Nearly two-thirds of CFOs say US trade policy will hurt their companies over the next 6 months

Finance news

As the United States teeters on the brink of a tit-for-tat trade war with China and a growing number of allies, President Donald Trump’s insistent push for policy changes is causing a full-swing rattle in global markets and among business leaders.

Seven of the 16 biggest Dow declines this year appear to have been sparked by trade concerns, according to CNBC data. There have been 35 moves of 1 percent or more in the Dow Jones Industrial Average this year, 12 of which CNBC found were entirely or substantially related to trade-related news. The seven negative Dow moves shaved $700 billion in market cap off the index.

Trade uncertainty has risen to be the biggest risk for corporations, according to the latest CNBC Global CFO Council quarterly survey. To that point, 35 percent of global CFOs say U.S. trade policy is the biggest external risk their company faces, up from 27 percent in Q1 and tripling from the 11.6 percent who cited trade policy in the fourth quarter of 2017.

Amid strong gross domestic product and job growth and profit-friendly corporate tax cuts, nearly 65 percent of North American CFO respondents said U.S. trade policy is likely to negatively impact their firms over the next six months; 20 percent of CFOs indicated the impact would be “very negative.” Sixty-six percent of Asia-Pacific region CFOs expect a negative impact on their firms.

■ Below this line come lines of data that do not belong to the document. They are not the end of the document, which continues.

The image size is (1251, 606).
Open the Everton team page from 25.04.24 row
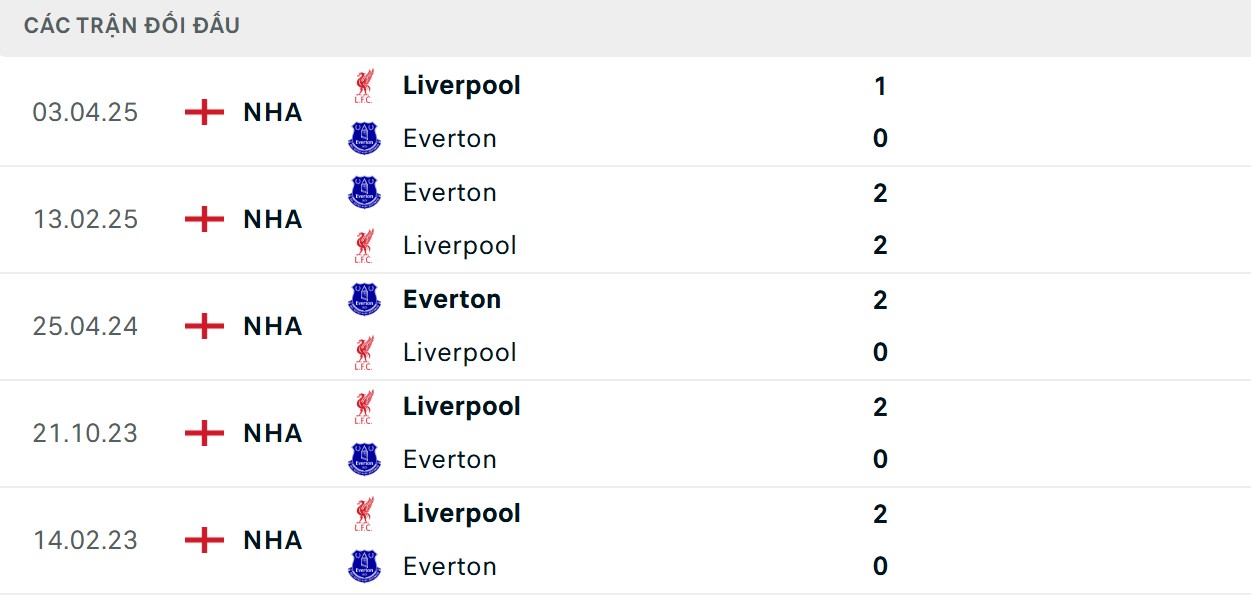[452, 299]
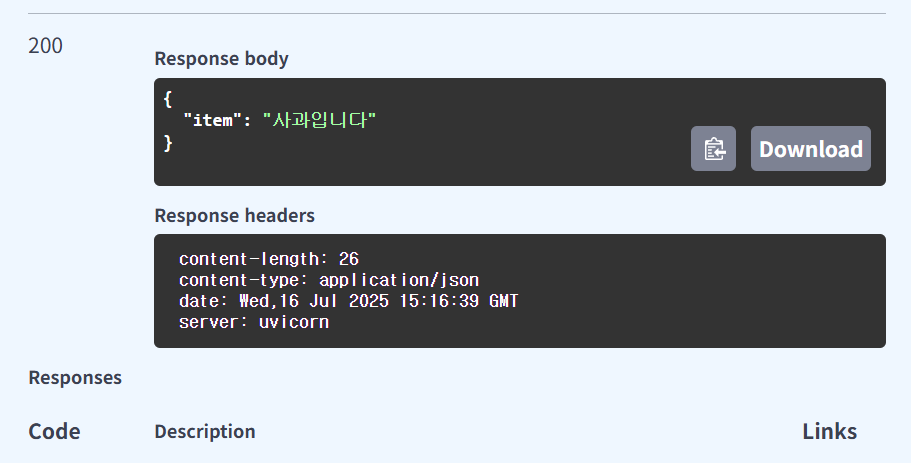The image size is (911, 463).
Task: Click the "item" key in JSON response
Action: (x=213, y=120)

“What is interesting is business leaders as well as investors don’t like uncertainty, and I think we are being exposed to an abnormal amount of sausage-making in the process,” said MongoDB CFO and CNBC Global CFO Council member Michael Gordon on CNBC’s Worldwide Exchange earlier this week.

Still, 60 percent of North American CFOs say the full benefits of the Trump tax cuts remain, regardless of the trade risks. Forty percent say that uncertainty around trade is hurting their firm’s ability to take full advantage of tax reform.

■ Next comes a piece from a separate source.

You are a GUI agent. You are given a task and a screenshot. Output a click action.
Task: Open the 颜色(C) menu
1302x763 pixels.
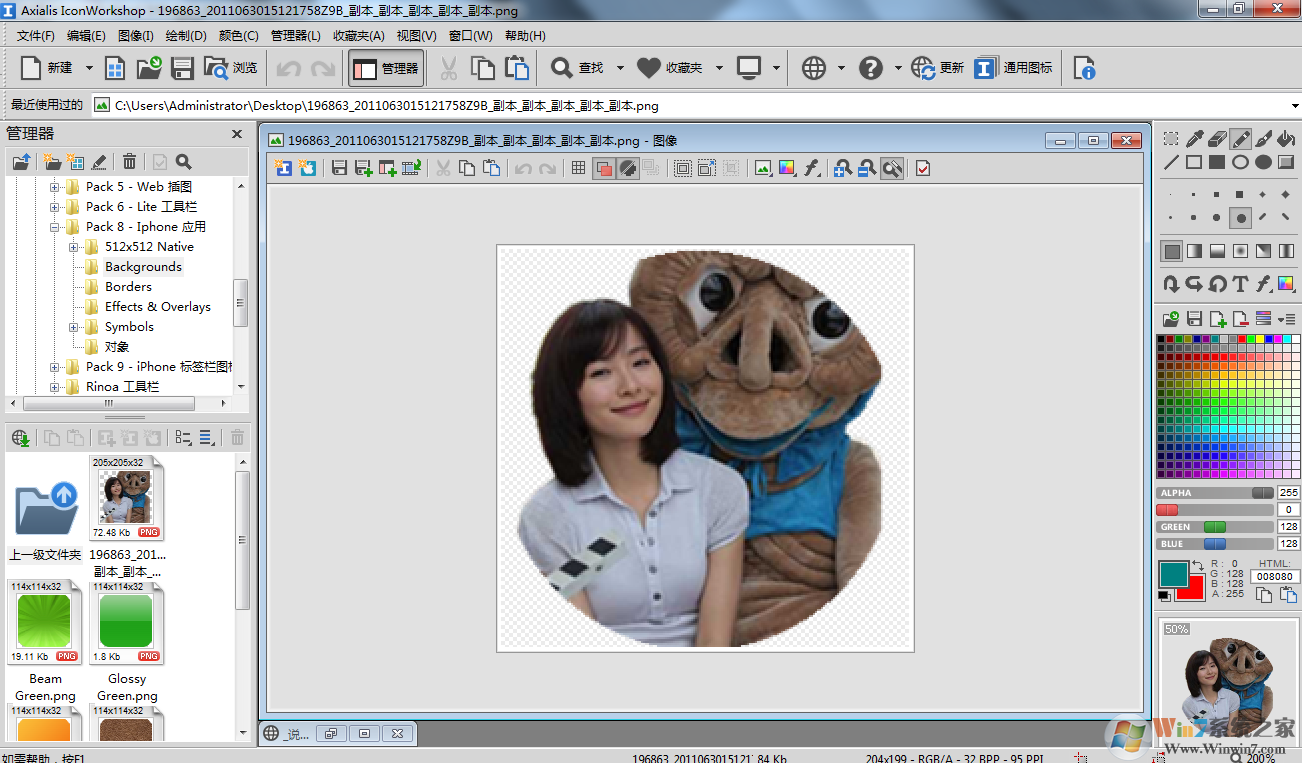point(238,36)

And despite the trade uncertainty, the CFO Council’s global economic outlook remains rosy. Not one global region was seen as worse than “stable” for the sixth straight quarter. The United States was seen as “improving” for the eighth straight quarter.

(Note: The CNBC Global CFO Council represents some of the largest public and private companies in the world, collectively managing more than $4.5 trillion in market capitalization across a wide variety of sectors. Forty-three of the 103 current members of the CNBC Global CFO Council responded to this quarter’s survey, including 20 North American-based members, 17 EMEA-based members and 6 APAC-based members. The survey was conducted from June 1–17, 2018.)